Acha que a solução de todos ou de alguns destes problemas passa pela revisão/introdução de legislação específica, no plano nacional e eventualmente à escala europeia?
A solução destes problemas passa por colocar em ação muitas das legislações que já existem à escala europeia. É fundamental que a OMD mantenha contacto com as suas congéneres europeias, nomeadamente com outras organizações europeias que defendem e têm uma ação lobista e uma ação de defesa da profissão, nomeadamente o Council of European Dentists, que têm uma intervenção importante e a FEDCAR que regula toda a legislação e vai mostrando também a questão da regulação do mercado na profissão.
Que leitura global faz das mais recentes estatísticas que constam do Barómetro de Saúde Oral? A evolução é positiva ou há indicadores preocupantes?
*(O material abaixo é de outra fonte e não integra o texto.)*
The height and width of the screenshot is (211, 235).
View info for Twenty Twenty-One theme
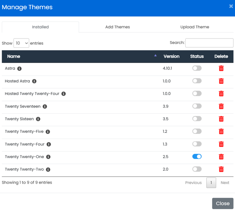(48, 157)
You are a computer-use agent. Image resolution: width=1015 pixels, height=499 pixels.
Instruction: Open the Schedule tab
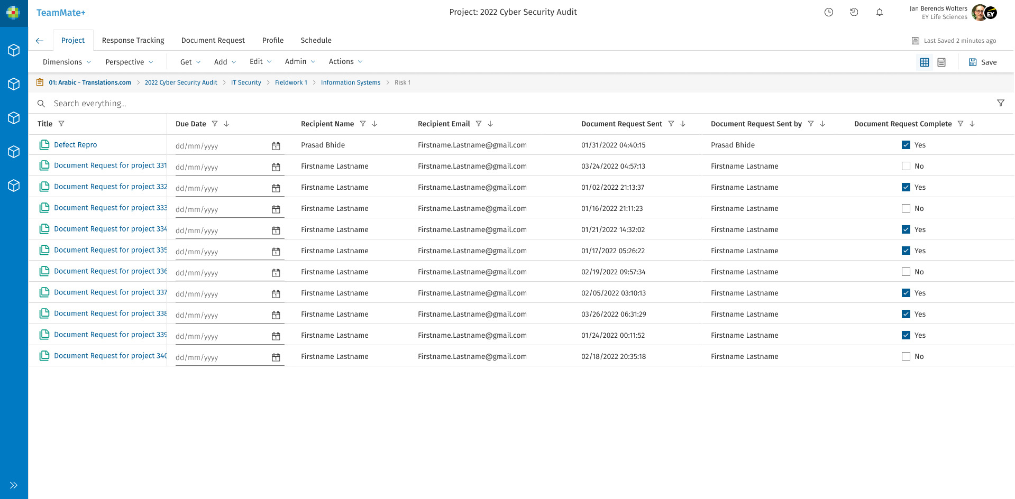[316, 40]
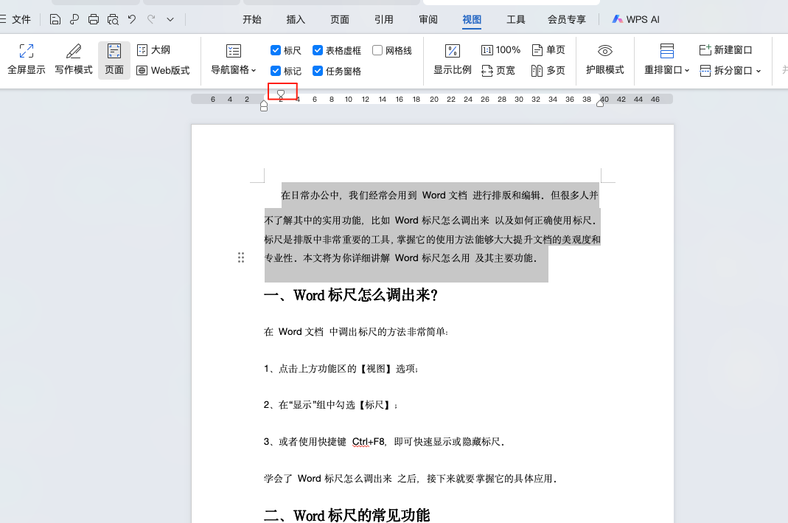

Apesar de haver alguns ganhos em termos de saúde oral, um dos fatores mais importantes é que os médicos dentistas continuam a ser um vínculo à população em termos de confiança. As pessoas acreditam e confiam nos seus médicos dentistas e esse é talvez um aspeto a destacar. Depois, obviamente que há dados que nos preocupam e que há muito para ser valorizado. Infelizmente, a situação da saúde oral em Portugal continua na cauda da Europa e não está a ser feito o devido investimento para a mudar. Nomeadamente num aspeto que é fundamental que são as questões de literacia e de valorizar mais a prevenção da população aos cuidados de saúde oral. Mais do que curativa é a vertente da prevenção que tem de ser valorizada. Convém referir que nesta falta de literacia, 35,7% da população não visita um médico dentista há um ano. Outro dado preocupante é que apenas 31% dos portugueses têm a dentição completa, ou seja, 69% dos portugueses não têm todos os dentes, ou lhes falta um dente ou mais do que um dente. E dentro destes que não têm dentes, 50% não tem substituição para os dentes que lhes faltam. Há muito trabalho a ser feito. Trabalho que tem duas vertentes; uma vertente de prevenção de literacia e uma vertente de reabilitação.